# size??



## jimmydent1 (Aug 13, 2017)

*want to get an idea of the model 3 size. seating and comfort wise.*
* i spoke to a tesla agent and he said its the size of a new Honda Civic. which is small to me. i now drive a 2006 cadillac sts and its full size. any views o pics of legroom headroom? front and rear if possible. thanks jimmy dent.*


----------



## GTV6 (Apr 26, 2016)

jimmydent1 said:


> *want to get an idea of the model 3 size. seating and comfort wise.*
> * i spoke to a tesla agent and he said its the size of a new Honda Civic. which is small to me. i now drive a 2006 cadillac sts and its full size. any views o pics of legroom headroom? front and rear if possible. thanks jimmy dent.*


The Model 3 is smaller in most every exterior dimension than the S, but by all accounts, it is at least as roomy inside as the S. There are exact dimensions available somewhere in the forum. I have yet to read any account by anyone who has driven it who is concerned about fit after the experience. No very hefty driver sightings but I, but did see a 6'7" driver who was comfortable. BTW have you looked closely at a new Civic?

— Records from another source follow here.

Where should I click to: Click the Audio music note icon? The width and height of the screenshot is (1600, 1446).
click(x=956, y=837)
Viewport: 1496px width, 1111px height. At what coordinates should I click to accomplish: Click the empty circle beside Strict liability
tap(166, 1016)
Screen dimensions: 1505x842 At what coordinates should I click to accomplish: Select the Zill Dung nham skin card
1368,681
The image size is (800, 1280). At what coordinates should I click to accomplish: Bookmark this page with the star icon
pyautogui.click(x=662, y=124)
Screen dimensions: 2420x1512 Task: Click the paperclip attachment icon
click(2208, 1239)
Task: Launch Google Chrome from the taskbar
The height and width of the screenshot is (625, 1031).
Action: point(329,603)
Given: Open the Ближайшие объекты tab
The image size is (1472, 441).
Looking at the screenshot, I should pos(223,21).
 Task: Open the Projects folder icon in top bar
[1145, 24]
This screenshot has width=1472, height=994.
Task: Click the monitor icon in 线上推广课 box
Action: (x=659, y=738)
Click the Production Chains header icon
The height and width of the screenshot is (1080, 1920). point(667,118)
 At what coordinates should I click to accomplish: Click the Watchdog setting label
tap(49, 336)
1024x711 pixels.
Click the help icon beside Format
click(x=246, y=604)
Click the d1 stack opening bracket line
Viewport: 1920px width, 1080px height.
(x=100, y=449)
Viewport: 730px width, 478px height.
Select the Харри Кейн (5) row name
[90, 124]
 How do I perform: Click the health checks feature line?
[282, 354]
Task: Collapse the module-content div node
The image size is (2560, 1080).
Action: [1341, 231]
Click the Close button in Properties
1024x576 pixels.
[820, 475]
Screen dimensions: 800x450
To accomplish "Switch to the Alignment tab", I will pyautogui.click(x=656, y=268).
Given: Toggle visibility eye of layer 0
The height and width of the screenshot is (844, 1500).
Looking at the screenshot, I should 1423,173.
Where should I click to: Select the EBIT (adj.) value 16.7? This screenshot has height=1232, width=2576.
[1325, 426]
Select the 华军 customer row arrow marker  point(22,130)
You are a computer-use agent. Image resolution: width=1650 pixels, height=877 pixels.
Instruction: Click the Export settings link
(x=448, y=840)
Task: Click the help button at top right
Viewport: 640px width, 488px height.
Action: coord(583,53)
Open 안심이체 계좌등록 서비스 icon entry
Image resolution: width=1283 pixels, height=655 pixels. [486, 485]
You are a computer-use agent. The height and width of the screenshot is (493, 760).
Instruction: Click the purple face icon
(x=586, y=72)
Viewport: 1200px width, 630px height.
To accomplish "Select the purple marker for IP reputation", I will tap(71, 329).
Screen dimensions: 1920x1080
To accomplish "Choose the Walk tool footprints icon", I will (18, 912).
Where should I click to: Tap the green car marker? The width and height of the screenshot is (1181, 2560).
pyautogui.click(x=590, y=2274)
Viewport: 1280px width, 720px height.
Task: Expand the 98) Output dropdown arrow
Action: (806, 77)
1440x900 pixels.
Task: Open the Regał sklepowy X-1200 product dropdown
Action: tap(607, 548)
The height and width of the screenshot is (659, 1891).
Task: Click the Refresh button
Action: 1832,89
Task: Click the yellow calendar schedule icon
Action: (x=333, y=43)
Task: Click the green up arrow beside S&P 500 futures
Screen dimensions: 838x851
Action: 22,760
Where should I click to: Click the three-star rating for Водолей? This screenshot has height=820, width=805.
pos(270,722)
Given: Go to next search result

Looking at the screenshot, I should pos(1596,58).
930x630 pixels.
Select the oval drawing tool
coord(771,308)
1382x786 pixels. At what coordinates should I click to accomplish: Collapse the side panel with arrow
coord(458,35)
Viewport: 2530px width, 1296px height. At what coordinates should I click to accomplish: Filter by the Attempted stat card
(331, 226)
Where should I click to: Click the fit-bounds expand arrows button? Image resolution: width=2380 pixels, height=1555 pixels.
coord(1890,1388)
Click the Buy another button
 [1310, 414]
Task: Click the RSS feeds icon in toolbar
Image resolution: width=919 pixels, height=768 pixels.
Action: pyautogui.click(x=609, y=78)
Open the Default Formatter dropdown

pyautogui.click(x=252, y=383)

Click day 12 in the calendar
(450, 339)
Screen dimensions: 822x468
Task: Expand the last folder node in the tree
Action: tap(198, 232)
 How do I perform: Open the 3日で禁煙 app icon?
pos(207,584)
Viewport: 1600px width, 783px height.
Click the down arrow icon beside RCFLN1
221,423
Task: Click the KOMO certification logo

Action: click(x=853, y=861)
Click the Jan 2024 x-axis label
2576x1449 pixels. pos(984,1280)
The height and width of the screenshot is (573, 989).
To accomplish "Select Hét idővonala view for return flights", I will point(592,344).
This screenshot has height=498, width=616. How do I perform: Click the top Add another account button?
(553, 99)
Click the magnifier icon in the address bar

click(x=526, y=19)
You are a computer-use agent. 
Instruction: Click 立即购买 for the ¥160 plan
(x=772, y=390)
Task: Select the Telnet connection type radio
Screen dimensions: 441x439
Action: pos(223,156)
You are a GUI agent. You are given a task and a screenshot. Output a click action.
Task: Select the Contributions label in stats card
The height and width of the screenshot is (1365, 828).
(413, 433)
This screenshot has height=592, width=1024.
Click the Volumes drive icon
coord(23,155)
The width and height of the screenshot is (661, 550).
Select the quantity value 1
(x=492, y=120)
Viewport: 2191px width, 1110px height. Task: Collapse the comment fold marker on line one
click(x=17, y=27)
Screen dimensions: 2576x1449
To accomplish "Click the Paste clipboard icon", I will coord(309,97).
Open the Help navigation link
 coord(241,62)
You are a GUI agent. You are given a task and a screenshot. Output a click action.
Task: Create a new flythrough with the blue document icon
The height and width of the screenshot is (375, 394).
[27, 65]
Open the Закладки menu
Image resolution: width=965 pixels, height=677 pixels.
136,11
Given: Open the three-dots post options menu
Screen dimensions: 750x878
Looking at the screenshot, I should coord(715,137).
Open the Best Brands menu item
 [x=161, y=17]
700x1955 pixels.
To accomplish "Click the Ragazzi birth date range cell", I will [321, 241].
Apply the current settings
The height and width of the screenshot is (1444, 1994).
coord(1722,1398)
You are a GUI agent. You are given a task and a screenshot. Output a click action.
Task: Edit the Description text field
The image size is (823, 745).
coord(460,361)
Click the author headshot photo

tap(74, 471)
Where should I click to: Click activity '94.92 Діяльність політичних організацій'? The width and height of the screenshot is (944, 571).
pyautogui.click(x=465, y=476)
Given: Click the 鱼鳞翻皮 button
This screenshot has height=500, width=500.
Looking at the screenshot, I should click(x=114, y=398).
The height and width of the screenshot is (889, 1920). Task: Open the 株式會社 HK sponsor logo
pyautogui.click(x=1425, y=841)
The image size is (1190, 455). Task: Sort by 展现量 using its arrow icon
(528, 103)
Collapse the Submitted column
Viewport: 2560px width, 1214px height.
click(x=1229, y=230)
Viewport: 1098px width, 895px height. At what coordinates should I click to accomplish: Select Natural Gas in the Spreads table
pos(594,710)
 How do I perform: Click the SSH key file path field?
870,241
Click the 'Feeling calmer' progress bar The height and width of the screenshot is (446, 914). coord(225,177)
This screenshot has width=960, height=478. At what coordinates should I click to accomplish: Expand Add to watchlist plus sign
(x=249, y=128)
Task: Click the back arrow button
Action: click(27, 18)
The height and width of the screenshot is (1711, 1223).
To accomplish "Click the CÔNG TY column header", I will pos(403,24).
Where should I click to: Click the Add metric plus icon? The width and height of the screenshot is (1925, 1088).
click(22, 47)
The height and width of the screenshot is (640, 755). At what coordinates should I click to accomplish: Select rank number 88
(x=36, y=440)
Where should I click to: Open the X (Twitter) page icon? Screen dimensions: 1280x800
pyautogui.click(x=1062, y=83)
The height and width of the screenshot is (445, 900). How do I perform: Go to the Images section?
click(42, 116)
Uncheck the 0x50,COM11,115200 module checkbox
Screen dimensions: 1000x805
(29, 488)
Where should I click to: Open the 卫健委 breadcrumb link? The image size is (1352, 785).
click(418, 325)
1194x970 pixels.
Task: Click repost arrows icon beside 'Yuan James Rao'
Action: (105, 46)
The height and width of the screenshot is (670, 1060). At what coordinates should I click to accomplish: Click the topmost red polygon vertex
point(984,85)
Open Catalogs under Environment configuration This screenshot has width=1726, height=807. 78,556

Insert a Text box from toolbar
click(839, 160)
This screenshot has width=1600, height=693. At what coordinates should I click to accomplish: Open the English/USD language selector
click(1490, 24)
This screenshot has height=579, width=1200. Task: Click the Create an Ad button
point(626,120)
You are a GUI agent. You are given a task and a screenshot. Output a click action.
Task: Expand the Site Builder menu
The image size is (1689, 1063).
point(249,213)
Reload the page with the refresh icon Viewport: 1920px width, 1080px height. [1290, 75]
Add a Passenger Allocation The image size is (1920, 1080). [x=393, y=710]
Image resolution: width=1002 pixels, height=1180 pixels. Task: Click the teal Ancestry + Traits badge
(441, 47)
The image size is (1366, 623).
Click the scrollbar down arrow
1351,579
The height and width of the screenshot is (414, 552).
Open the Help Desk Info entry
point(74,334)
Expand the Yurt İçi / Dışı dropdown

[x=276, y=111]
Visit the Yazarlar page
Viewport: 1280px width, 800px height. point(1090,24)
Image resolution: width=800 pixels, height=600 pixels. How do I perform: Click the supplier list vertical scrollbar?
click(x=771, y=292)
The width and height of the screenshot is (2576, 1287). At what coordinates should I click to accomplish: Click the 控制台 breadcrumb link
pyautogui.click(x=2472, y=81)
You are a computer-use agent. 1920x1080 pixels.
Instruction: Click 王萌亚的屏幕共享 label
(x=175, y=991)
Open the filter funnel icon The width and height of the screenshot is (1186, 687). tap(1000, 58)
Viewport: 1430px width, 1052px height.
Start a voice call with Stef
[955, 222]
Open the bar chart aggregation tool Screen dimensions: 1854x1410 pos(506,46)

They are not exactly small vehicles any longer. The Model 3 seats are consistently described as very comfortable, possibly better than the S.


----------



## SoFlaModel3 (Apr 15, 2017)

This should answer all questions (concerns) about size. It's huge inside!

Tall people - 




Tons of storage -


----------



## Dr. J (Sep 1, 2017)

Those guys need more luggage!


----------